Article:
--------------------------------------------------
I may even begin using one of the G19+4 mags in the gun. It extends so little that it conceals better than the full size Glock 17 that I carried for a long time (and holds more ammo). That’s 20 rounds in the gun, a total of 39 on the belt, and 62 including the mag in the bag. Bite me, zombies! OK, that might be the wrong choice of words…

The +4 pads are about $30 while the +6 is $42 and they are available in a wide choice of colors (except orange, dammit). I’ll probably end up adding them to most of my G19 and all of my G17 mags over time.

Train hard & stay safe! ToddG

And don’t forget:

iggatgadget

  1. 20 Responses to “TTI Glock Base Pads”

  2. I can’t get more than 3 rounds into the +4s, but they’ve been working well for me otherwise since getting them in November.

    By mitori on Jul 21, 2015

  3. What gear bag do you use?

    By Michael on Jul 21, 2015

  4. Thanks for this post, Todd. I have been thinking about a Taran extra capacity base pad for a while for my G19 but was kind of on the fence about them. I think I will grab a couple +4 pads and give them a try.
--------------------------------------------------
Excerpted data:

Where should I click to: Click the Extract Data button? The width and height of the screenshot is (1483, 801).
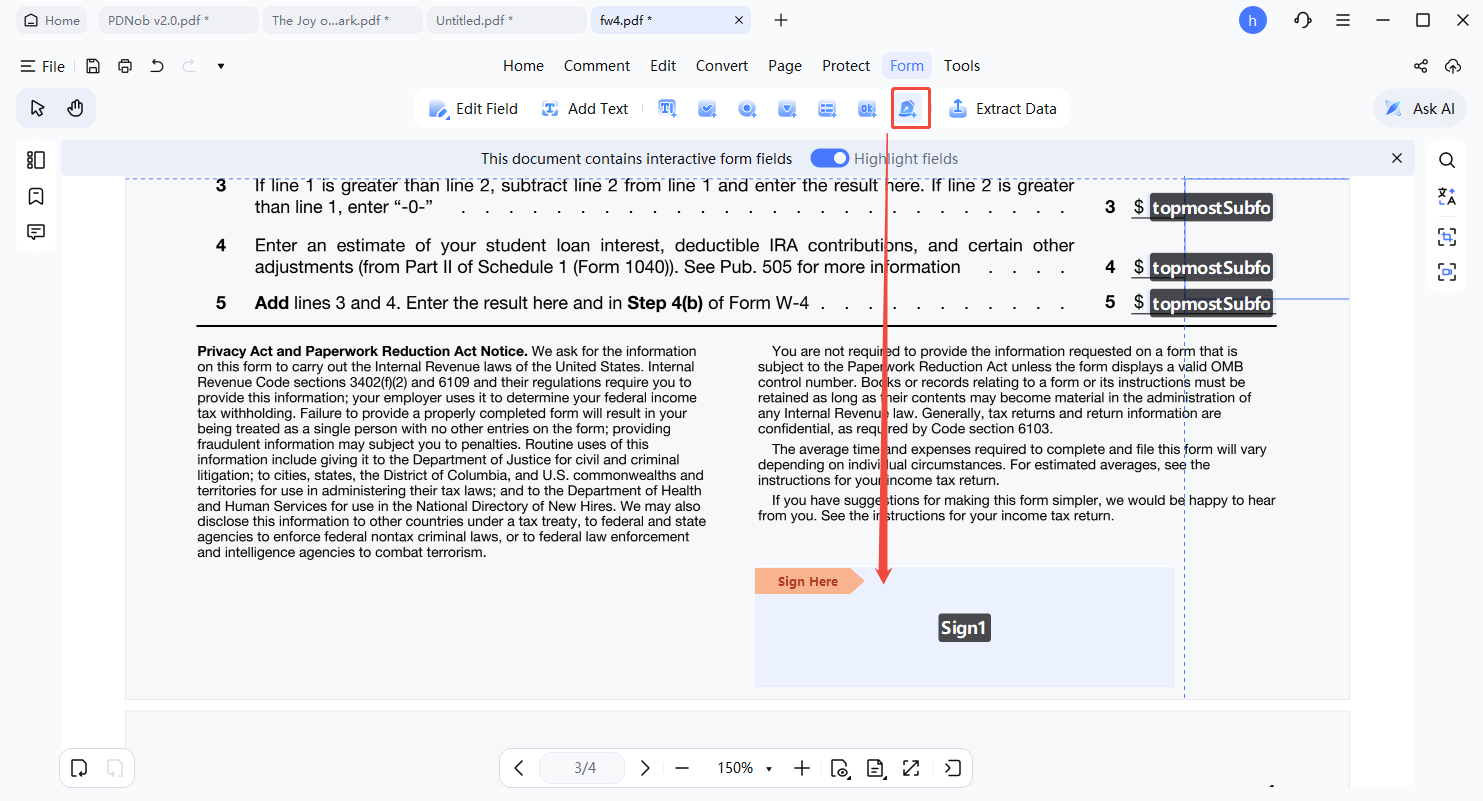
--------------------------------------------------
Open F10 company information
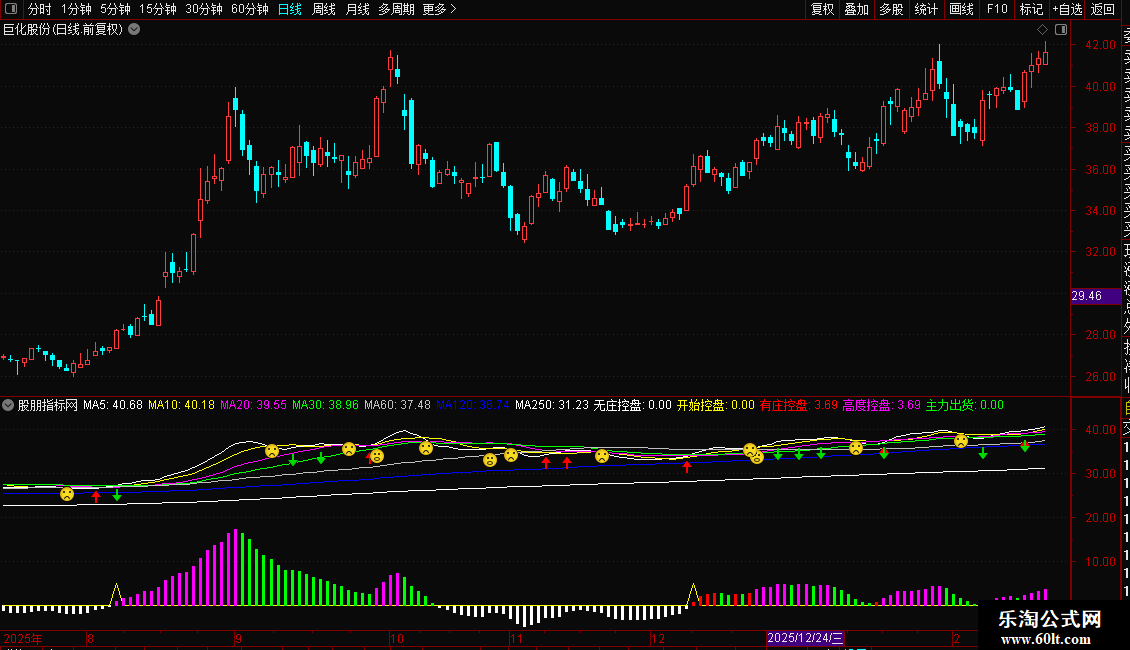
--------------------------------------------------
Task to carry out: According to the post about Glock magazine base pads, what is the price of the +6 pad?

Exercise output: $42